PDEs in Mixed Quantum-Classical Dynamics and the Koopmon Method

To alleviate the computational cost associated with fully quantum dynamics, a novel mixed quantum-classical (MQC) particle method – the Koopmon method – has recently been introduced [1]. Unlike conventional MQC models, which often suffer from inconsistencies such as violations of Heisenberg’s principle, this new approach resolves these issues by blending Koopman’s formulation of classical mechanics on Hilbert spaces with tools from symplectic geometry.

The resulting continuum model, which can be regarded as a correction to the Ehrenfest PDE, retains both a variational and a Hamiltonian structure, while its nonlinear character calls for suitable closure schemes. Exploiting the underlying action principle, we introduce a regularization procedure that enables a singular-solution ansatz, thereby defining the trajectories of computational particles – the so-called Koopmons.

Numerical experiments demonstrate the capability of the Koopmon method to reproduce nonadiabatic quantum-classical transitions and to capture Rashba-type spin dynamics in quantum nanowire systems. We conclude by proposing a novel strategy for a hybrid Ehrenfest–Koopman implementation that integrates the advantages of both approaches.

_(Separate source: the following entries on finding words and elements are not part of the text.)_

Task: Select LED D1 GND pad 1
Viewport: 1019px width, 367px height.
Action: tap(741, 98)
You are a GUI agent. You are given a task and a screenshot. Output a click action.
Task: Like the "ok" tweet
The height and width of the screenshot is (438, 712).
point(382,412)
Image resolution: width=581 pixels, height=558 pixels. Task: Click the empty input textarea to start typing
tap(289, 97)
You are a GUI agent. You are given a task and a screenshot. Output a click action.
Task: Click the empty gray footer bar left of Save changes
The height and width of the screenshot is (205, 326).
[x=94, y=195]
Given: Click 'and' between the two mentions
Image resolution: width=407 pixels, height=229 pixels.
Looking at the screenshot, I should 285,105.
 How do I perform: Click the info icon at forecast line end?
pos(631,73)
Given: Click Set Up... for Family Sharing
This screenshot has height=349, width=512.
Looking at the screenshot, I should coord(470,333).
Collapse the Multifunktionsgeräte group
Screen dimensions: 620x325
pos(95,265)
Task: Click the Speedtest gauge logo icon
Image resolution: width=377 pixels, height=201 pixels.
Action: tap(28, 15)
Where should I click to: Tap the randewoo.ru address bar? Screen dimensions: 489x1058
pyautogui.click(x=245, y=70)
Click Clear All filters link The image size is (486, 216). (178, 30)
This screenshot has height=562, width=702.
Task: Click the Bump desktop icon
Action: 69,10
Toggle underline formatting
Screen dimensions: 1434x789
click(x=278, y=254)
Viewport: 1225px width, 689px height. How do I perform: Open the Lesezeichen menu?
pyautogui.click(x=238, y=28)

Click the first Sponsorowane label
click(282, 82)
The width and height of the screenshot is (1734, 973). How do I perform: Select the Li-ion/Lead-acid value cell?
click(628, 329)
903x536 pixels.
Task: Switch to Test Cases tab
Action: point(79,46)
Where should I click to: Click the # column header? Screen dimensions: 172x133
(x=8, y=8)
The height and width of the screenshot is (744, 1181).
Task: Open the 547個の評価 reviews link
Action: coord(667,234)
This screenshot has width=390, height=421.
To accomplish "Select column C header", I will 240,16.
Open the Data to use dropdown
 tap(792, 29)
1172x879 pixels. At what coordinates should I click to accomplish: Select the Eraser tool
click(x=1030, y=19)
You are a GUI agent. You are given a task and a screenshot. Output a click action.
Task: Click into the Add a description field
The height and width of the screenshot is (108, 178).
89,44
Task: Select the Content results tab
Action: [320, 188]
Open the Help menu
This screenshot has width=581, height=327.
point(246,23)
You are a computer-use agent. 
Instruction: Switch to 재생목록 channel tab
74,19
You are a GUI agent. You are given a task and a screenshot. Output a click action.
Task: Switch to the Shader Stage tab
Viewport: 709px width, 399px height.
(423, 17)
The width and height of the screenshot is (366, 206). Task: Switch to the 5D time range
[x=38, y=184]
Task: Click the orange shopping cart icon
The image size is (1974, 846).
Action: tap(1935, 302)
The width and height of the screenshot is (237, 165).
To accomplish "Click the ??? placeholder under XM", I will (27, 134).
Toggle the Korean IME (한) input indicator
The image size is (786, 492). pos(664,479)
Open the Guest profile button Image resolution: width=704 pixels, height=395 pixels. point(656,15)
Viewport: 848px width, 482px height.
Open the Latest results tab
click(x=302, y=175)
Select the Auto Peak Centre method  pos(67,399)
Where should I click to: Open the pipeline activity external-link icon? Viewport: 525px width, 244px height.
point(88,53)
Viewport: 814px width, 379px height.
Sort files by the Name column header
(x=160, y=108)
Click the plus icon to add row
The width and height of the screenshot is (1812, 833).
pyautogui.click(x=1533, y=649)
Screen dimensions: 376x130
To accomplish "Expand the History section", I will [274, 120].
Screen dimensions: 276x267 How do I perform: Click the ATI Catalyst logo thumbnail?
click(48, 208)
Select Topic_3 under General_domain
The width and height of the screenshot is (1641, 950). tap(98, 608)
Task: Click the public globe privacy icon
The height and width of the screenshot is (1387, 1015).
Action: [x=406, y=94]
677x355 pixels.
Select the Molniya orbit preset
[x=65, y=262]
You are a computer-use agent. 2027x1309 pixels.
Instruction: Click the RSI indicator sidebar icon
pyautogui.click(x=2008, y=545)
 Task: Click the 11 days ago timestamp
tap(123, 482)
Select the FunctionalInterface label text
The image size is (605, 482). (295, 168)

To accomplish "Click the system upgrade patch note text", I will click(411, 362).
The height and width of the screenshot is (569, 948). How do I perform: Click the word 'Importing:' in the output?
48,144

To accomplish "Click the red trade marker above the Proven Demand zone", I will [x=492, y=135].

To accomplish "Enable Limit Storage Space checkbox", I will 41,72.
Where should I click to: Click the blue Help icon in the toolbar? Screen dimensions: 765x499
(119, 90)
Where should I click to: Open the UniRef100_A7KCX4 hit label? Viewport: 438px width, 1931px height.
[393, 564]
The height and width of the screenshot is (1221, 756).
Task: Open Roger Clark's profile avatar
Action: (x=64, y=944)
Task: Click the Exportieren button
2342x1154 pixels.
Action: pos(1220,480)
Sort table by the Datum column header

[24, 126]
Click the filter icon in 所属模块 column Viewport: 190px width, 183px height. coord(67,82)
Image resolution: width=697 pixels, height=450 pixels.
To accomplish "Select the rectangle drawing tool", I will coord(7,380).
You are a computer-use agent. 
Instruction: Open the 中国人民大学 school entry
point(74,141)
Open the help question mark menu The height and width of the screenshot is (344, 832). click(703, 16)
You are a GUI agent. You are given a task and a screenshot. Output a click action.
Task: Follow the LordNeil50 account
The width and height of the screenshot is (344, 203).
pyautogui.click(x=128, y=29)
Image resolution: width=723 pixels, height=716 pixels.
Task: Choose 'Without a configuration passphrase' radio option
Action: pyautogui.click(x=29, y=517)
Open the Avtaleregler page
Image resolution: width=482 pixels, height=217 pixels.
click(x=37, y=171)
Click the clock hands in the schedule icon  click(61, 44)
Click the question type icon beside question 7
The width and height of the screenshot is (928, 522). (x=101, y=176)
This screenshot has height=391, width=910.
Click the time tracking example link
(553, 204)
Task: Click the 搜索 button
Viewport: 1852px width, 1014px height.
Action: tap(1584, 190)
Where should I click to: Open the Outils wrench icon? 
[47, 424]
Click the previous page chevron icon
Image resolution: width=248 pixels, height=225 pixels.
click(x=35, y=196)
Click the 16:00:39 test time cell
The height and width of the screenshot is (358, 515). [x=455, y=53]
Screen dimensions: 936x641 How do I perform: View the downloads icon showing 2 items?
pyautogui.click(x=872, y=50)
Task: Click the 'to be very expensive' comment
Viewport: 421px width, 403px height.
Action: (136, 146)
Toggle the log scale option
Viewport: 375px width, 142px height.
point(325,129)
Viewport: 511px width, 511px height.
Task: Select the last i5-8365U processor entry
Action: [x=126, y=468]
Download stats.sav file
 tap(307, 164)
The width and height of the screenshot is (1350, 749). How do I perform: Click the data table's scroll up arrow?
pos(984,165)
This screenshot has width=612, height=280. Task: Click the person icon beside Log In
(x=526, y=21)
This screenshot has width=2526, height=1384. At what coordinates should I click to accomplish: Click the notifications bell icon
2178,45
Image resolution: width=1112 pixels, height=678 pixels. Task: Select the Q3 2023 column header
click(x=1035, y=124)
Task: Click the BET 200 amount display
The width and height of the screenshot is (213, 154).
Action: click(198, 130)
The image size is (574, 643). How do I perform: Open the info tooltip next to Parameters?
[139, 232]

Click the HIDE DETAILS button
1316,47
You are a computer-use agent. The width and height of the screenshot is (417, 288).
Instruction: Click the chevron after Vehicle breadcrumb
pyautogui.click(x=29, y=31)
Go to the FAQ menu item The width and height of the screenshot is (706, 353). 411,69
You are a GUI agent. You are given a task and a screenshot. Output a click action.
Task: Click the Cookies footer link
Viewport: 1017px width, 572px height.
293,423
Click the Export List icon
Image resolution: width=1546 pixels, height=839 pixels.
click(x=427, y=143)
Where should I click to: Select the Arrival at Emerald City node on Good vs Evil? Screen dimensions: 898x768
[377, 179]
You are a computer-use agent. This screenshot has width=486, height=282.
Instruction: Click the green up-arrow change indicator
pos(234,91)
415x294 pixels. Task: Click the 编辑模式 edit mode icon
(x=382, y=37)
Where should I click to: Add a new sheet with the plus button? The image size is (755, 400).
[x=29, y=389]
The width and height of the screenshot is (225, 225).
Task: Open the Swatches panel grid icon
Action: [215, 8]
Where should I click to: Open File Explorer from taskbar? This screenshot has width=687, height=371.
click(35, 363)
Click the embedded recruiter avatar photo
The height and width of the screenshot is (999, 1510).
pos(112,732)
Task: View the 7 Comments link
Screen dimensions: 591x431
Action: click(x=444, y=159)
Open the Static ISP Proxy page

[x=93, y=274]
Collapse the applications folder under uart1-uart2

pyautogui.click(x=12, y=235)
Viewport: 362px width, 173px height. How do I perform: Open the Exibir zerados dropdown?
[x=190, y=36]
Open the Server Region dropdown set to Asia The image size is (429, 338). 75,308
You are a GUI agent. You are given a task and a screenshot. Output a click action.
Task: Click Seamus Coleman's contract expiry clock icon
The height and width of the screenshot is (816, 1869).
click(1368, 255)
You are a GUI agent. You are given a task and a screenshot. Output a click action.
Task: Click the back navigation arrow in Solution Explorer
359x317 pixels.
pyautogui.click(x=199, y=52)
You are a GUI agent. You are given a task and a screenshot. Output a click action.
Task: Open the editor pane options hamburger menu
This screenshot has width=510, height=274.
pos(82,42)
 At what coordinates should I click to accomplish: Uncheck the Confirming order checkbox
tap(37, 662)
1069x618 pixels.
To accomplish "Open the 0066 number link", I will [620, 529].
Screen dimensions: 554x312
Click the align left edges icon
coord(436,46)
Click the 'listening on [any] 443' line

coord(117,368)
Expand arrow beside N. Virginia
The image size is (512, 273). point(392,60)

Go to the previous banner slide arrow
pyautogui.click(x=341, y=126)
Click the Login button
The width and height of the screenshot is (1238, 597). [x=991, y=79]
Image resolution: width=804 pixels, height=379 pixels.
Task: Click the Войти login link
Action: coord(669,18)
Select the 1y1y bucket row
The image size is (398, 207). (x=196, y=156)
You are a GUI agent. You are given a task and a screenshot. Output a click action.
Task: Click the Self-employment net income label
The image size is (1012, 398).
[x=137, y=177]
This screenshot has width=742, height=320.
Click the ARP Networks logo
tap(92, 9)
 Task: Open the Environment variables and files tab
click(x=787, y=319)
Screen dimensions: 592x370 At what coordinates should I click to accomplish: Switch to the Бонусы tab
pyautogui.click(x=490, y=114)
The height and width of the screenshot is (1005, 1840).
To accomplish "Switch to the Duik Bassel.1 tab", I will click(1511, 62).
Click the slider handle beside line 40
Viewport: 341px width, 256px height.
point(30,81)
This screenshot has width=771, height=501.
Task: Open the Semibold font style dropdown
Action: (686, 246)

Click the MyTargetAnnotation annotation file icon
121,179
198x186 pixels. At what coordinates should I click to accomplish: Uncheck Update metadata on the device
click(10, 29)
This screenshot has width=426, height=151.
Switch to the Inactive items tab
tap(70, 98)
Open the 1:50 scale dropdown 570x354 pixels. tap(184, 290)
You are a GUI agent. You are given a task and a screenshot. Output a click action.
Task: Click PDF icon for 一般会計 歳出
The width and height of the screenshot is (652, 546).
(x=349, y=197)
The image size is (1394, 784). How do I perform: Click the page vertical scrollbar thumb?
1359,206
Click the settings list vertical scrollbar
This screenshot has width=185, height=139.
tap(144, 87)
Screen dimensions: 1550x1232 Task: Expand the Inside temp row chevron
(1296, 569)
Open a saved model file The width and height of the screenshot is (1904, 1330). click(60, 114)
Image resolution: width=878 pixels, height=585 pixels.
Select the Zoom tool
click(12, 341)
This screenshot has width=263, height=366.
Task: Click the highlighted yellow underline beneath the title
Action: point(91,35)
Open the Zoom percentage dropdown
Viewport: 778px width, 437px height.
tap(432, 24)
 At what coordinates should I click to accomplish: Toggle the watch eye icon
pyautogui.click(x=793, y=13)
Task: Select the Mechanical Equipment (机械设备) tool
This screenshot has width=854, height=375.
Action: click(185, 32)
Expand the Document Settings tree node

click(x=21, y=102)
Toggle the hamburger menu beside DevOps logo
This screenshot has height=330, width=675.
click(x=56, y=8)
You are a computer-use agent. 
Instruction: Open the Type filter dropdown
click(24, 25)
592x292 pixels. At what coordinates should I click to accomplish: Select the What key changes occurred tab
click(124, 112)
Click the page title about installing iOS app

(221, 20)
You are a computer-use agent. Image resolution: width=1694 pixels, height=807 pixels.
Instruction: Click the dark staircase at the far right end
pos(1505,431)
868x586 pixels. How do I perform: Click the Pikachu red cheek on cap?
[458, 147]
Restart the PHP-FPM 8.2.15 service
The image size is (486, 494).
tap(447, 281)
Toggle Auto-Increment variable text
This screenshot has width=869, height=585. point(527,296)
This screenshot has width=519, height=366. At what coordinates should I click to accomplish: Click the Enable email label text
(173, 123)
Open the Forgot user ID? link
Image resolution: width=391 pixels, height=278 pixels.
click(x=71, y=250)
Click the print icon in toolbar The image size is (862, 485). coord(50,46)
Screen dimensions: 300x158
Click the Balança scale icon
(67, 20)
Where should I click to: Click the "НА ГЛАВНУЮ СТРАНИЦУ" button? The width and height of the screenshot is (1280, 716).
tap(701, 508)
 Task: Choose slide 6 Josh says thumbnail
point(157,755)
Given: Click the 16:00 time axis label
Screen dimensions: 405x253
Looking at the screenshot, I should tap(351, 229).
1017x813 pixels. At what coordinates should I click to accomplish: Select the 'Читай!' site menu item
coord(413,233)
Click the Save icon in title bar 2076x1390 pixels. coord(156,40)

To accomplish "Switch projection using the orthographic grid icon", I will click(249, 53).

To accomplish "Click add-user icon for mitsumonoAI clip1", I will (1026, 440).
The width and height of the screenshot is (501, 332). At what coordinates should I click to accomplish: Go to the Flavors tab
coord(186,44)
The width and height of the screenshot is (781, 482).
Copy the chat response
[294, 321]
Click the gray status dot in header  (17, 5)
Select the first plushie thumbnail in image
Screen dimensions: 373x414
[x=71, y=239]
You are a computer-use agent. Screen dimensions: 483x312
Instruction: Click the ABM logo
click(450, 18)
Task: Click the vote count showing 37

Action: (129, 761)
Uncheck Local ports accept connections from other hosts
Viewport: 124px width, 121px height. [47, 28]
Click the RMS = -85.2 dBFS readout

[1] Bauer, W.; Bergold, P.; Gay-Balmaz, F., and Tronci, C. Koopmon trajectories in nonadiabatic quantum-classical dynamics. SIAM Multiscale Model. Simul., 22(4):1365-1401 (2024)
[2] Gay-Balmaz, F.; Tronci, C. Evolution of hybrid quantum-classical wavefunctions. Phys. D 440, 133450 (2022)
[3] Gay-Balmaz, F.; Tronci, C. Koopman wavefunctions and classical states in hybrid quantum-classical dynamics. J. Geom. Mech. 14, n. 4, 559-596 (2022)